_What you have to do:_ Everything in the listing below needs to be retyped exactly.
Segment Start: Given data
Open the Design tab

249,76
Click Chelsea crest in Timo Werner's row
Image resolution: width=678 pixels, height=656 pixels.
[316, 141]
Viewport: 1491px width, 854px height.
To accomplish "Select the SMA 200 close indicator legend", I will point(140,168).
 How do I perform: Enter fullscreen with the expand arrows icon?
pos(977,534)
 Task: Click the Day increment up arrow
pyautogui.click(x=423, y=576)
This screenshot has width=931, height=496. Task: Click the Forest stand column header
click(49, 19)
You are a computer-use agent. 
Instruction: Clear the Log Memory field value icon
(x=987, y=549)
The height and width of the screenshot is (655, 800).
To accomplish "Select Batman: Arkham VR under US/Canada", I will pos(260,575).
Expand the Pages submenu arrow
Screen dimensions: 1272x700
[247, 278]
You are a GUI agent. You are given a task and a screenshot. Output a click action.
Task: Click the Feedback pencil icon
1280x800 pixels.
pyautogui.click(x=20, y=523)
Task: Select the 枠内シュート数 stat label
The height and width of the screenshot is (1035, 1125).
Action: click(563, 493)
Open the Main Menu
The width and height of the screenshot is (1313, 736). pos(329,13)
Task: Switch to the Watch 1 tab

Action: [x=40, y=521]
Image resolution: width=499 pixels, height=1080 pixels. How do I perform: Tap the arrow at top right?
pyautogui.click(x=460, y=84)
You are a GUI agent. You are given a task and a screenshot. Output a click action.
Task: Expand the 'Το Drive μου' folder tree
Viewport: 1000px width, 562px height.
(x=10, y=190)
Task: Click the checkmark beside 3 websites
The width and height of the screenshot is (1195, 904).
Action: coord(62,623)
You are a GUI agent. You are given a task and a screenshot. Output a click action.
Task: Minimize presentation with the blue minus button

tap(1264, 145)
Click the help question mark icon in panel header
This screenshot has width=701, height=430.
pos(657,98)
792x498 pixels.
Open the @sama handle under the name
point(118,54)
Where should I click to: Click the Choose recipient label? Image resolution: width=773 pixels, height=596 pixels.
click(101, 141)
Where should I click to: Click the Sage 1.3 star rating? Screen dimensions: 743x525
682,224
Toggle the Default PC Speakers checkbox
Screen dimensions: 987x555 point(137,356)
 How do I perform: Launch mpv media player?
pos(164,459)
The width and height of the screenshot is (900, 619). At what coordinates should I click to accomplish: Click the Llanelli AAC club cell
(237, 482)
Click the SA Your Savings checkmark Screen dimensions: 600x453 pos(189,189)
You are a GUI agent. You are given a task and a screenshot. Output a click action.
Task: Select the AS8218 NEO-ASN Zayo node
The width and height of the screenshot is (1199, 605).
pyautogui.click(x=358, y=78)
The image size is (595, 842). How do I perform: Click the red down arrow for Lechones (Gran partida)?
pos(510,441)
Segment End: Given data
_Response to the task:_
Open the Design tab

249,76
Click Chelsea crest in Timo Werner's row
Image resolution: width=678 pixels, height=656 pixels.
[316, 141]
Viewport: 1491px width, 854px height.
To accomplish "Select the SMA 200 close indicator legend", I will point(140,168).
 How do I perform: Enter fullscreen with the expand arrows icon?
pos(977,534)
 Task: Click the Day increment up arrow
pyautogui.click(x=423, y=576)
This screenshot has width=931, height=496. Task: Click the Forest stand column header
click(49, 19)
You are a computer-use agent. 
Instruction: Clear the Log Memory field value icon
(x=987, y=549)
The height and width of the screenshot is (655, 800).
To accomplish "Select Batman: Arkham VR under US/Canada", I will pos(260,575).
Expand the Pages submenu arrow
Screen dimensions: 1272x700
[247, 278]
You are a GUI agent. You are given a task and a screenshot. Output a click action.
Task: Click the Feedback pencil icon
1280x800 pixels.
pyautogui.click(x=20, y=523)
Task: Select the 枠内シュート数 stat label
The height and width of the screenshot is (1035, 1125).
Action: click(563, 493)
Open the Main Menu
The width and height of the screenshot is (1313, 736). pos(329,13)
Task: Switch to the Watch 1 tab

Action: [x=40, y=521]
Image resolution: width=499 pixels, height=1080 pixels. How do I perform: Tap the arrow at top right?
pyautogui.click(x=460, y=84)
You are a GUI agent. You are given a task and a screenshot. Output a click action.
Task: Expand the 'Το Drive μου' folder tree
Viewport: 1000px width, 562px height.
(x=10, y=190)
Task: Click the checkmark beside 3 websites
The width and height of the screenshot is (1195, 904).
Action: coord(62,623)
You are a GUI agent. You are given a task and a screenshot. Output a click action.
Task: Minimize presentation with the blue minus button

tap(1264, 145)
Click the help question mark icon in panel header
This screenshot has width=701, height=430.
pos(657,98)
792x498 pixels.
Open the @sama handle under the name
point(118,54)
Where should I click to: Click the Choose recipient label? Image resolution: width=773 pixels, height=596 pixels.
click(101, 141)
Where should I click to: Click the Sage 1.3 star rating? Screen dimensions: 743x525
682,224
Toggle the Default PC Speakers checkbox
Screen dimensions: 987x555 point(137,356)
 How do I perform: Launch mpv media player?
pos(164,459)
The width and height of the screenshot is (900, 619). At what coordinates should I click to accomplish: Click the Llanelli AAC club cell
(237, 482)
Click the SA Your Savings checkmark Screen dimensions: 600x453 pos(189,189)
You are a GUI agent. You are given a task and a screenshot. Output a click action.
Task: Select the AS8218 NEO-ASN Zayo node
The width and height of the screenshot is (1199, 605).
pyautogui.click(x=358, y=78)
The image size is (595, 842). How do I perform: Click the red down arrow for Lechones (Gran partida)?
pos(510,441)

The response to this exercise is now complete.